Defensive Driving

Accident Fund America has many helpful downloadable brochures and tips on their website, which I refer to quite often for information and updates.  I recently came across this brochure about defensive driving and I immediately knew I had to share some of the tips and statistics it had. Being in the business of transportation, I feel it’s my duty to share this information with as many people as possible.

Below is an excerpt from their brochure:

To Download the Full Brochure Please Click Here

“Defensive driving is one subject that can have a significant impact on workers’ safety.

Why It’s So Important

A vehicle, whether it’s a company vehicle or personal transportation, can be a deadly machine in the hands
of a careless driver. A good defensive driving attitude is the key to worker safety on the road.”

Statistics show what can happen without it:

Motor vehicle accidents are the most common cause of death for workers.

  • 1 in 4 fatal work injuries involves a vehicle accident.
  • Someone is injured every 18 seconds while driving.
  • More than 2 million injuries are disabling as a result of vehicle accidents every year.
  • A person dies in a car crash every 11 minutes.
  • Seatbelts save more than 100,000 lives yearly.

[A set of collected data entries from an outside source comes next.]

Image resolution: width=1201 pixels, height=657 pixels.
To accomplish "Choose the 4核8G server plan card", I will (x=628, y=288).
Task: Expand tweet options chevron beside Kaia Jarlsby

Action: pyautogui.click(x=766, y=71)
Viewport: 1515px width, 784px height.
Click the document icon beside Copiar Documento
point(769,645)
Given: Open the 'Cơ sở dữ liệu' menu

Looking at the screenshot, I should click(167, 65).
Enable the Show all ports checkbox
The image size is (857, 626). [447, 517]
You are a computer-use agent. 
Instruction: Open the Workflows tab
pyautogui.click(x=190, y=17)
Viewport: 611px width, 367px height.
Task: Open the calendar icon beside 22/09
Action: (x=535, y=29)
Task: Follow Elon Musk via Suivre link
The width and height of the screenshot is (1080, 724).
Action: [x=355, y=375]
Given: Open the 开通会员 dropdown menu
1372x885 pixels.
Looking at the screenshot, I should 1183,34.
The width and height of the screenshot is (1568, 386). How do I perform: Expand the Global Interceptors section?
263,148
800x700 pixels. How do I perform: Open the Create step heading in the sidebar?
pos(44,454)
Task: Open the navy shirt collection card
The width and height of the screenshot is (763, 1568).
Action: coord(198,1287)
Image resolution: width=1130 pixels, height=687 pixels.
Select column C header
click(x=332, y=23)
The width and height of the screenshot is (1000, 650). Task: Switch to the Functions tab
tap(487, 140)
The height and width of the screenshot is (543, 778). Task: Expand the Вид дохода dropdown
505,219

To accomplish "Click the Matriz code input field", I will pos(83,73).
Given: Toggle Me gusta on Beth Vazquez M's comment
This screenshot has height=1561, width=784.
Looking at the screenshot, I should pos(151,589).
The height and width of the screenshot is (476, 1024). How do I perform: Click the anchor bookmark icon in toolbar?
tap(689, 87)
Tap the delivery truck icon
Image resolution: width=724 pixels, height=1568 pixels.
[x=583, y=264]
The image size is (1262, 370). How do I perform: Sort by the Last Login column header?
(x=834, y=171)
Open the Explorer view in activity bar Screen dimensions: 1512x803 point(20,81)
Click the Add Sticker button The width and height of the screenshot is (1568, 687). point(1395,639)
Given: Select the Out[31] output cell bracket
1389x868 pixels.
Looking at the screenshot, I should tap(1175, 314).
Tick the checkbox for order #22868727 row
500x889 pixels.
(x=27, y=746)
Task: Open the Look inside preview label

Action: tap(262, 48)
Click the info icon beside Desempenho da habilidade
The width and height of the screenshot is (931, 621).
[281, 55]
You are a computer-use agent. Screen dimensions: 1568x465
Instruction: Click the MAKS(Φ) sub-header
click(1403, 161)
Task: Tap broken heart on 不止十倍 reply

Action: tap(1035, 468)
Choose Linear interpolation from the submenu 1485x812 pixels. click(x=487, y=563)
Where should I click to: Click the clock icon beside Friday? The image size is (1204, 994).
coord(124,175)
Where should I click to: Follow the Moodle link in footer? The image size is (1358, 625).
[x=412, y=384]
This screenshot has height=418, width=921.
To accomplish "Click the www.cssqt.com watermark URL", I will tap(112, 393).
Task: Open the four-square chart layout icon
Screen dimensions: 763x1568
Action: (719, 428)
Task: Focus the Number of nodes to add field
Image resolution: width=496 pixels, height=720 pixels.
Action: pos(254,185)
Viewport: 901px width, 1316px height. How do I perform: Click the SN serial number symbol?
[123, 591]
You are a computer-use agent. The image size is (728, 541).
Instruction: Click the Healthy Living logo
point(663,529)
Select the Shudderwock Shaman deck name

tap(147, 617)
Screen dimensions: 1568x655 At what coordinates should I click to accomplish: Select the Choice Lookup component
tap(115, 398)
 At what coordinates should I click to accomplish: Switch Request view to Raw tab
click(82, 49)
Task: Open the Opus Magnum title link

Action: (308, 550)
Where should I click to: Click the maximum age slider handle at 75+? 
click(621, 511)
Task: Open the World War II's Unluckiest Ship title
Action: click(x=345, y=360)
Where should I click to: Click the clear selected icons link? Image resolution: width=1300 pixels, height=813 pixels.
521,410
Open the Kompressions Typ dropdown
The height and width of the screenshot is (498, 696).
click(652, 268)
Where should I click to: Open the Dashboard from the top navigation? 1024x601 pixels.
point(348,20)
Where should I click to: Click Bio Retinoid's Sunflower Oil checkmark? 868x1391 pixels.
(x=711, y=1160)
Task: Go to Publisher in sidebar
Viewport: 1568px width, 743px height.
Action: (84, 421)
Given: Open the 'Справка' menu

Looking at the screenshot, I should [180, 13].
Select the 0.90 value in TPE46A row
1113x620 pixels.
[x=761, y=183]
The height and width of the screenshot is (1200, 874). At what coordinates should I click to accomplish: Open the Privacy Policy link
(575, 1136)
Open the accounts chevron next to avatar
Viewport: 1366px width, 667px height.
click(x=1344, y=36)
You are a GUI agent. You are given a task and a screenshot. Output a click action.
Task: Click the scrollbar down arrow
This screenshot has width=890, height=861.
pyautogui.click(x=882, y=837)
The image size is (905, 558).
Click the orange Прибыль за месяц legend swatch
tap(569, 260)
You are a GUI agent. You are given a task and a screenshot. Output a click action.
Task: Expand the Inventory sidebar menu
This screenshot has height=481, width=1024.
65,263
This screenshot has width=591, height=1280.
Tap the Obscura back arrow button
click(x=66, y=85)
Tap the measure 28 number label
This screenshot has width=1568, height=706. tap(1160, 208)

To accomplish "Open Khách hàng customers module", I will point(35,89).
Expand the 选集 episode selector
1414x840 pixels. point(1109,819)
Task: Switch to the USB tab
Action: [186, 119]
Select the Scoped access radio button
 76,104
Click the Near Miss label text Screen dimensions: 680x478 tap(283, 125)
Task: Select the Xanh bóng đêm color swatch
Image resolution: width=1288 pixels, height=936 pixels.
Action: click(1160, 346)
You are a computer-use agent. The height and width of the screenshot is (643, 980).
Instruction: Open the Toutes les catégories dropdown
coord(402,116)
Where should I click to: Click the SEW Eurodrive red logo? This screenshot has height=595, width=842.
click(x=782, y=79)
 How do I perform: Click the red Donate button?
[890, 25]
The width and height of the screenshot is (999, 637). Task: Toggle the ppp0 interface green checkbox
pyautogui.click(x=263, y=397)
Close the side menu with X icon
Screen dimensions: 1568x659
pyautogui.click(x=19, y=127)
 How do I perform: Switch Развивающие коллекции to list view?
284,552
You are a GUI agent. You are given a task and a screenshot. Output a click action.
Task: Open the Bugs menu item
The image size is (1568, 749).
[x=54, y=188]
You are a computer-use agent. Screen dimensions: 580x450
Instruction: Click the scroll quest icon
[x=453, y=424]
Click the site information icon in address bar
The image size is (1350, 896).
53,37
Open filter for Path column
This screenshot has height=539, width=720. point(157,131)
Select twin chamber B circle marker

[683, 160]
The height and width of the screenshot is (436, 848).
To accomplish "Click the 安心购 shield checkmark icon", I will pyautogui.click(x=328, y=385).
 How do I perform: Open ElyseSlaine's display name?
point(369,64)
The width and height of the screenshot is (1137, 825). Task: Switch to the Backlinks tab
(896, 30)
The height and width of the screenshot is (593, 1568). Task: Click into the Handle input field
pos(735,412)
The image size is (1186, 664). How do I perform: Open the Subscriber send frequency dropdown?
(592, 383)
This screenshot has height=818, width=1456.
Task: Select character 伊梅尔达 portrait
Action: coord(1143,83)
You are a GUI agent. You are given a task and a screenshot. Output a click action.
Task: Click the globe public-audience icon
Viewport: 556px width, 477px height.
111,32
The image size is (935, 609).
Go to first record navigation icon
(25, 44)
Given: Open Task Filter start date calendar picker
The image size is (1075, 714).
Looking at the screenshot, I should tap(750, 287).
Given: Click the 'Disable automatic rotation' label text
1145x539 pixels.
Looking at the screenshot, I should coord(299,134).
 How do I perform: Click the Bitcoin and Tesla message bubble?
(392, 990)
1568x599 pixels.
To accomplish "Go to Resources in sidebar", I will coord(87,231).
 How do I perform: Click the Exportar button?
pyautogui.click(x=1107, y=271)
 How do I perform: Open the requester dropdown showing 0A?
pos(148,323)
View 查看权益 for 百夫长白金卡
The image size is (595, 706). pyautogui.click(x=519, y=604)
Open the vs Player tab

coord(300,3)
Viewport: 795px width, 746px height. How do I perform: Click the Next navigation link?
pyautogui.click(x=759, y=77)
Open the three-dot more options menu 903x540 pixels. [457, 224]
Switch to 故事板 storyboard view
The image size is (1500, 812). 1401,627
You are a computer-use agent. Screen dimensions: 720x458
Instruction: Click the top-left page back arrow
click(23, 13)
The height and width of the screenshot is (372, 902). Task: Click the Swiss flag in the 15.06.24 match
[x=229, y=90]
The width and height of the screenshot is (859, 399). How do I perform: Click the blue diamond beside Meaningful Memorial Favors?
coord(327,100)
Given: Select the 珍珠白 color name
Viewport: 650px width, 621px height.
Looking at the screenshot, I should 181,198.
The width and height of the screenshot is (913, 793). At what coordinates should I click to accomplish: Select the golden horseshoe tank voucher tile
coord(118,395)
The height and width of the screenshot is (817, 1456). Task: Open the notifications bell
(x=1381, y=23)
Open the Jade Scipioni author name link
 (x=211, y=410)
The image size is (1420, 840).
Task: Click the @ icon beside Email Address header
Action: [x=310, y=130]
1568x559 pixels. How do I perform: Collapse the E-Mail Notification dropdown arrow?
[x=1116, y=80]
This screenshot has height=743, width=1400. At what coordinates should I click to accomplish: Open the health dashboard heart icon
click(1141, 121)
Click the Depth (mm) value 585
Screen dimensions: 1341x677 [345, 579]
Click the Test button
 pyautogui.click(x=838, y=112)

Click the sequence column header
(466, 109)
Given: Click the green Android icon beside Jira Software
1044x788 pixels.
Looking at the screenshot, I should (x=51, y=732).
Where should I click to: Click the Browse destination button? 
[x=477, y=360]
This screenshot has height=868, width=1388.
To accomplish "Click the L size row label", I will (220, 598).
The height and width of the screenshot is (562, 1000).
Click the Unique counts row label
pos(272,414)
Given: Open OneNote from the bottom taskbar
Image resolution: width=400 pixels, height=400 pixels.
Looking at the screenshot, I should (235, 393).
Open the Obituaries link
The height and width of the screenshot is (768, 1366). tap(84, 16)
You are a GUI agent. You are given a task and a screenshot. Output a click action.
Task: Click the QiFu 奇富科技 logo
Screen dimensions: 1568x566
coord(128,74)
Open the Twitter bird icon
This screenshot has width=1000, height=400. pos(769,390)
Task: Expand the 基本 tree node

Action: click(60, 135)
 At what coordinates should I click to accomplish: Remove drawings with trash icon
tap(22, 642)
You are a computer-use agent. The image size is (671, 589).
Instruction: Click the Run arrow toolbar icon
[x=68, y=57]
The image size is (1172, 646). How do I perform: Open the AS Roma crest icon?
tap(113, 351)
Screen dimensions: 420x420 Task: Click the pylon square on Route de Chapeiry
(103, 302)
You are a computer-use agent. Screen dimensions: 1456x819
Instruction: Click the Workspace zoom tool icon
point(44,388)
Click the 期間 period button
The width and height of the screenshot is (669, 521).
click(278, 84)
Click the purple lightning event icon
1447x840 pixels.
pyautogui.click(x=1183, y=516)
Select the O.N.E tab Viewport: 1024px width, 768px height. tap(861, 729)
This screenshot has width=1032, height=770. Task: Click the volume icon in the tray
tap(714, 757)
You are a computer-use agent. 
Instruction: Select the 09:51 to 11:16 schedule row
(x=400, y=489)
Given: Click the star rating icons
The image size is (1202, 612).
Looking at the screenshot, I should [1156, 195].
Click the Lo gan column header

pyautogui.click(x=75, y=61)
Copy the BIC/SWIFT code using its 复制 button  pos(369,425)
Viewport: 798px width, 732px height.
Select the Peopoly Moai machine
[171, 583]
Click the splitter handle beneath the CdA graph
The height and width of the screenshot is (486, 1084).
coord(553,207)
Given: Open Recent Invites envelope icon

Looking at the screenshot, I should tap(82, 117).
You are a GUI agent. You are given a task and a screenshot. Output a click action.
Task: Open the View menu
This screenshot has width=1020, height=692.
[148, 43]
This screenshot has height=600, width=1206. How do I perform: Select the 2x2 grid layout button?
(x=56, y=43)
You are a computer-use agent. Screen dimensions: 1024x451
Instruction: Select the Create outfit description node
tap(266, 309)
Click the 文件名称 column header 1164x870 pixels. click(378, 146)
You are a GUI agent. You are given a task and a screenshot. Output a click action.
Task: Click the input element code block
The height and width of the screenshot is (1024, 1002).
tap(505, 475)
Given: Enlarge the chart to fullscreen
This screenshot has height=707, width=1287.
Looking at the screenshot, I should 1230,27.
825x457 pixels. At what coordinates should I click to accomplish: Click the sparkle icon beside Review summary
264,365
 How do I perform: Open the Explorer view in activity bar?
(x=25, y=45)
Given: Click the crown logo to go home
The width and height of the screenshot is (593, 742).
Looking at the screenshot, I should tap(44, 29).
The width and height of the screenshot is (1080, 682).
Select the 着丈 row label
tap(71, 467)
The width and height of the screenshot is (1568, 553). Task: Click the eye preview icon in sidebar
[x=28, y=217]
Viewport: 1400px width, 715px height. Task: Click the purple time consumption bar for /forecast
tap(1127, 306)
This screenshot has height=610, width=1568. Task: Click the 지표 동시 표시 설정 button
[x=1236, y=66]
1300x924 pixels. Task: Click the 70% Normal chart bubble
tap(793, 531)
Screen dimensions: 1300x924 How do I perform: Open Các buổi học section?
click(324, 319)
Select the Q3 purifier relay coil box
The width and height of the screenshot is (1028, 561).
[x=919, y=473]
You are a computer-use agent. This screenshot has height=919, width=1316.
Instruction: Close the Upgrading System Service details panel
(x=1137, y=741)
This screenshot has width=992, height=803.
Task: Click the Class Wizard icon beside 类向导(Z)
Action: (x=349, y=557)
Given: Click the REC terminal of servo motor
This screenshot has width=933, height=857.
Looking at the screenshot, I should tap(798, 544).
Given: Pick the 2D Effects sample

In general, when you have impaired vision of any sort while driving, it’s important to practice the following:

  • Keep windshield clean to improve vision.
  • Turn lights on 30 minutes before sunset.
  • Be extra careful on curves and at intersections.
  • If you’re having trouble, pull completely off the road and use flashers.
  • Increase following distance by at least two car lengths.

After taking these precautions, it’s also important to acknowledge there are a variety of specific weather conditions that can cause significant risks when driving. Keep in mind what can happen when these conditions occur, as well as what to do to avoid accidents.

Safety reminders for cell phone users:

  • Keep conversations short. Develop ways to get free of longwinded friends and associates while on the road.
  • Hang up in tricky traffic situations — without warning if necessary. Safe driving takes precedence over telephone etiquette. You can explain later — because you’ll still be alive!
  • Consider using a “hands-free” speakerphone system, so you can keep your hands on the wheel and your eyes on the road. Some states have proposed legislation that requires use of these devices.